» **ACTIVITY**:
Retype all of the entries word for word.

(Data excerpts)
···
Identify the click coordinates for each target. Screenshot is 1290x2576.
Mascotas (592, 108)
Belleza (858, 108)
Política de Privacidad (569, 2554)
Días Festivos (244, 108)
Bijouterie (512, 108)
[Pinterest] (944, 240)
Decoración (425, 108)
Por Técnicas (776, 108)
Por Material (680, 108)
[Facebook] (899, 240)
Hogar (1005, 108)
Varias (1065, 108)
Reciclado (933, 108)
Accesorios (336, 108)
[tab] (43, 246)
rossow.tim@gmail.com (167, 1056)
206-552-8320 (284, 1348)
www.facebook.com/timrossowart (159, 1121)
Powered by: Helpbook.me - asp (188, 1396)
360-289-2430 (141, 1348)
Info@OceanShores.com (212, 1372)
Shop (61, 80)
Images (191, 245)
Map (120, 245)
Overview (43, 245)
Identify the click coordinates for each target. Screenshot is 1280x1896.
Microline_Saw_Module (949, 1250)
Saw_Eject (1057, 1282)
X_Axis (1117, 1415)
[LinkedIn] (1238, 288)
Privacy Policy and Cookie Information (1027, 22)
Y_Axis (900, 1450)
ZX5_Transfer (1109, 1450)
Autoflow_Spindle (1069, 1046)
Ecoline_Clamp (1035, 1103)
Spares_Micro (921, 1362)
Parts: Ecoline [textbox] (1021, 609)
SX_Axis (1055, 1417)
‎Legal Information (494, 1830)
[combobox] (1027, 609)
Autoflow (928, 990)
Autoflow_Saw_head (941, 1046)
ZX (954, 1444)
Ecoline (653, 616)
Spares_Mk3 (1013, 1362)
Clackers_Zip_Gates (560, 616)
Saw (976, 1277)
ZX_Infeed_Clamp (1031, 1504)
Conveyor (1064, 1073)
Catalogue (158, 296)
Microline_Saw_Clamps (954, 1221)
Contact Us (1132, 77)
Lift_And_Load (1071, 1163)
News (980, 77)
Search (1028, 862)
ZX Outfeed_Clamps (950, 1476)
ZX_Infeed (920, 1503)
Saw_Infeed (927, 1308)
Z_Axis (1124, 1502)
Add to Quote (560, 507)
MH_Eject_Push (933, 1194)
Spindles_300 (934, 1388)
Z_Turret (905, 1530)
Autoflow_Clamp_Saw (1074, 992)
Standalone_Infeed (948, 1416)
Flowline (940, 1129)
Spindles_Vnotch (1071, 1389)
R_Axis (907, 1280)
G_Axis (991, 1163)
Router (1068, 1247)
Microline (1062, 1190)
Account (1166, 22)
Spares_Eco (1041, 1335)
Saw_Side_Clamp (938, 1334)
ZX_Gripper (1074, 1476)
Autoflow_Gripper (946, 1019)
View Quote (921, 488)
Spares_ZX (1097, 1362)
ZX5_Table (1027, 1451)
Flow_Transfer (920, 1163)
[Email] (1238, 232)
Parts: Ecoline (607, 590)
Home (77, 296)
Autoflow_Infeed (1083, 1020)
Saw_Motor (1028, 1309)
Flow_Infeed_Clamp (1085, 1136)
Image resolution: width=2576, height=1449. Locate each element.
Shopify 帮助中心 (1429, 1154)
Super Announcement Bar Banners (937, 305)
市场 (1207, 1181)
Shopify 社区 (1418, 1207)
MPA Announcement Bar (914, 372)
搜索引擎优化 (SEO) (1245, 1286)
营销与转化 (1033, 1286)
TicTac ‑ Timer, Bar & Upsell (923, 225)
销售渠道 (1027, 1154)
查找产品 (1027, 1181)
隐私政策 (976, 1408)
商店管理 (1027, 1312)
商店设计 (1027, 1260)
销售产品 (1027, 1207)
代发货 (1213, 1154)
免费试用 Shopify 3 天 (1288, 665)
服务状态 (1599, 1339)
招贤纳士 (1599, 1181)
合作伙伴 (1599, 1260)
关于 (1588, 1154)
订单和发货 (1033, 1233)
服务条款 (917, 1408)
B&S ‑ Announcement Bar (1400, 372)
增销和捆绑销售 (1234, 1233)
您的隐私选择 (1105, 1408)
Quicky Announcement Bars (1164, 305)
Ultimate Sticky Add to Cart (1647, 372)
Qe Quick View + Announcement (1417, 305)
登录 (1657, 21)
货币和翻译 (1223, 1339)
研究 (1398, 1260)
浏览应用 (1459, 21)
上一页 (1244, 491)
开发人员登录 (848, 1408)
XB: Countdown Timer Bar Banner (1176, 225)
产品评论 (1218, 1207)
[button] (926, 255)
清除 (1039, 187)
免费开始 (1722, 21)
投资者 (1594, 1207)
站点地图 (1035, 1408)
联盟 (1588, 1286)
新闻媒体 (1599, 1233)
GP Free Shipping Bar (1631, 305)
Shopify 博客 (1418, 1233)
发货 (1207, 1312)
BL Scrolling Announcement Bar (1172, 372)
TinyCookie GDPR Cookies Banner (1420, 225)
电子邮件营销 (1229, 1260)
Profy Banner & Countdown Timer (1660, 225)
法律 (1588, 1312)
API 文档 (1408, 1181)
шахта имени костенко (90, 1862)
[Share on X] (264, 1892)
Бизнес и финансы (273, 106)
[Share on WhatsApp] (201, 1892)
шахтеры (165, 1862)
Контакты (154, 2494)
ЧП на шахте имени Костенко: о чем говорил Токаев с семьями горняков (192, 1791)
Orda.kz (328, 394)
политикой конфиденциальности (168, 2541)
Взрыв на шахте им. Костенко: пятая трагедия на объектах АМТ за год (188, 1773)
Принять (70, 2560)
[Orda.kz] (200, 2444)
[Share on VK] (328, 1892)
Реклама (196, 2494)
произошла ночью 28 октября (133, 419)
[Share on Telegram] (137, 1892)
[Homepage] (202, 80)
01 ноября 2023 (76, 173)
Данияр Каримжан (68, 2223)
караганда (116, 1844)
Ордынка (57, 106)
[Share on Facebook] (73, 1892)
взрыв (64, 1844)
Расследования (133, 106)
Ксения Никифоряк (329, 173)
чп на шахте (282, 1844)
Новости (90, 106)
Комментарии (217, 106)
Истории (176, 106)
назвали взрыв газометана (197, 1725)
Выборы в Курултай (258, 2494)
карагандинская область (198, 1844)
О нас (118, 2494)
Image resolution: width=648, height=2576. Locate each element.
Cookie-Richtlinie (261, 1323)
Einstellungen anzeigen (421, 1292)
···
» **RESPONSE TO THE EXERCISE**:
Identify the click coordinates for each target. Screenshot is 1290x2576.
Mascotas (592, 108)
Belleza (858, 108)
Política de Privacidad (569, 2554)
Días Festivos (244, 108)
Bijouterie (512, 108)
[Pinterest] (944, 240)
Decoración (425, 108)
Por Técnicas (776, 108)
Por Material (680, 108)
[Facebook] (899, 240)
Hogar (1005, 108)
Varias (1065, 108)
Reciclado (933, 108)
Accesorios (336, 108)
[tab] (43, 246)
rossow.tim@gmail.com (167, 1056)
206-552-8320 (284, 1348)
www.facebook.com/timrossowart (159, 1121)
Powered by: Helpbook.me - asp (188, 1396)
360-289-2430 (141, 1348)
Info@OceanShores.com (212, 1372)
Shop (61, 80)
Images (191, 245)
Map (120, 245)
Overview (43, 245)
Identify the click coordinates for each target. Screenshot is 1280x1896.
Microline_Saw_Module (949, 1250)
Saw_Eject (1057, 1282)
X_Axis (1117, 1415)
[LinkedIn] (1238, 288)
Privacy Policy and Cookie Information (1027, 22)
Y_Axis (900, 1450)
ZX5_Transfer (1109, 1450)
Autoflow_Spindle (1069, 1046)
Ecoline_Clamp (1035, 1103)
Spares_Micro (921, 1362)
Parts: Ecoline [textbox] (1021, 609)
SX_Axis (1055, 1417)
‎Legal Information (494, 1830)
[combobox] (1027, 609)
Autoflow (928, 990)
Autoflow_Saw_head (941, 1046)
ZX (954, 1444)
Ecoline (653, 616)
Spares_Mk3 (1013, 1362)
Clackers_Zip_Gates (560, 616)
Saw (976, 1277)
ZX_Infeed_Clamp (1031, 1504)
Conveyor (1064, 1073)
Catalogue (158, 296)
Microline_Saw_Clamps (954, 1221)
Contact Us (1132, 77)
Lift_And_Load (1071, 1163)
News (980, 77)
Search (1028, 862)
ZX Outfeed_Clamps (950, 1476)
ZX_Infeed (920, 1503)
Saw_Infeed (927, 1308)
Z_Axis (1124, 1502)
Add to Quote (560, 507)
MH_Eject_Push (933, 1194)
Spindles_300 (934, 1388)
Z_Turret (905, 1530)
Autoflow_Clamp_Saw (1074, 992)
Standalone_Infeed (948, 1416)
Flowline (940, 1129)
Spindles_Vnotch (1071, 1389)
R_Axis (907, 1280)
G_Axis (991, 1163)
Router (1068, 1247)
Microline (1062, 1190)
Account (1166, 22)
Spares_Eco (1041, 1335)
Saw_Side_Clamp (938, 1334)
ZX_Gripper (1074, 1476)
Autoflow_Gripper (946, 1019)
View Quote (921, 488)
Spares_ZX (1097, 1362)
ZX5_Table (1027, 1451)
Flow_Transfer (920, 1163)
[Email] (1238, 232)
Parts: Ecoline (607, 590)
Home (77, 296)
Autoflow_Infeed (1083, 1020)
Saw_Motor (1028, 1309)
Flow_Infeed_Clamp (1085, 1136)
Image resolution: width=2576, height=1449. Locate each element.
Shopify 帮助中心 (1429, 1154)
Super Announcement Bar Banners (937, 305)
市场 (1207, 1181)
Shopify 社区 (1418, 1207)
MPA Announcement Bar (914, 372)
搜索引擎优化 (SEO) (1245, 1286)
营销与转化 (1033, 1286)
TicTac ‑ Timer, Bar & Upsell (923, 225)
销售渠道 (1027, 1154)
查找产品 (1027, 1181)
隐私政策 (976, 1408)
商店管理 (1027, 1312)
商店设计 (1027, 1260)
销售产品 (1027, 1207)
代发货 (1213, 1154)
免费试用 Shopify 3 天 (1288, 665)
服务状态 (1599, 1339)
招贤纳士 (1599, 1181)
合作伙伴 (1599, 1260)
关于 (1588, 1154)
订单和发货 (1033, 1233)
服务条款 (917, 1408)
B&S ‑ Announcement Bar (1400, 372)
增销和捆绑销售 (1234, 1233)
您的隐私选择 (1105, 1408)
Quicky Announcement Bars (1164, 305)
Ultimate Sticky Add to Cart (1647, 372)
Qe Quick View + Announcement (1417, 305)
登录 (1657, 21)
货币和翻译 (1223, 1339)
研究 (1398, 1260)
浏览应用 (1459, 21)
上一页 (1244, 491)
开发人员登录 (848, 1408)
XB: Countdown Timer Bar Banner (1176, 225)
产品评论 (1218, 1207)
[button] (926, 255)
清除 (1039, 187)
免费开始 (1722, 21)
投资者 (1594, 1207)
站点地图 (1035, 1408)
联盟 (1588, 1286)
新闻媒体 (1599, 1233)
GP Free Shipping Bar (1631, 305)
Shopify 博客 (1418, 1233)
发货 (1207, 1312)
BL Scrolling Announcement Bar (1172, 372)
TinyCookie GDPR Cookies Banner (1420, 225)
电子邮件营销 (1229, 1260)
Profy Banner & Countdown Timer (1660, 225)
法律 (1588, 1312)
API 文档 (1408, 1181)
шахта имени костенко (90, 1862)
[Share on X] (264, 1892)
Бизнес и финансы (273, 106)
[Share on WhatsApp] (201, 1892)
шахтеры (165, 1862)
Контакты (154, 2494)
ЧП на шахте имени Костенко: о чем говорил Токаев с семьями горняков (192, 1791)
Orda.kz (328, 394)
политикой конфиденциальности (168, 2541)
Взрыв на шахте им. Костенко: пятая трагедия на объектах АМТ за год (188, 1773)
Принять (70, 2560)
[Orda.kz] (200, 2444)
[Share on VK] (328, 1892)
Реклама (196, 2494)
произошла ночью 28 октября (133, 419)
[Share on Telegram] (137, 1892)
[Homepage] (202, 80)
01 ноября 2023 (76, 173)
Данияр Каримжан (68, 2223)
караганда (116, 1844)
Ордынка (57, 106)
[Share on Facebook] (73, 1892)
взрыв (64, 1844)
Расследования (133, 106)
Ксения Никифоряк (329, 173)
чп на шахте (282, 1844)
Новости (90, 106)
Комментарии (217, 106)
Истории (176, 106)
назвали взрыв газометана (197, 1725)
Выборы в Курултай (258, 2494)
карагандинская область (198, 1844)
О нас (118, 2494)
Image resolution: width=648, height=2576. Locate each element.
Cookie-Richtlinie (261, 1323)
Einstellungen anzeigen (421, 1292)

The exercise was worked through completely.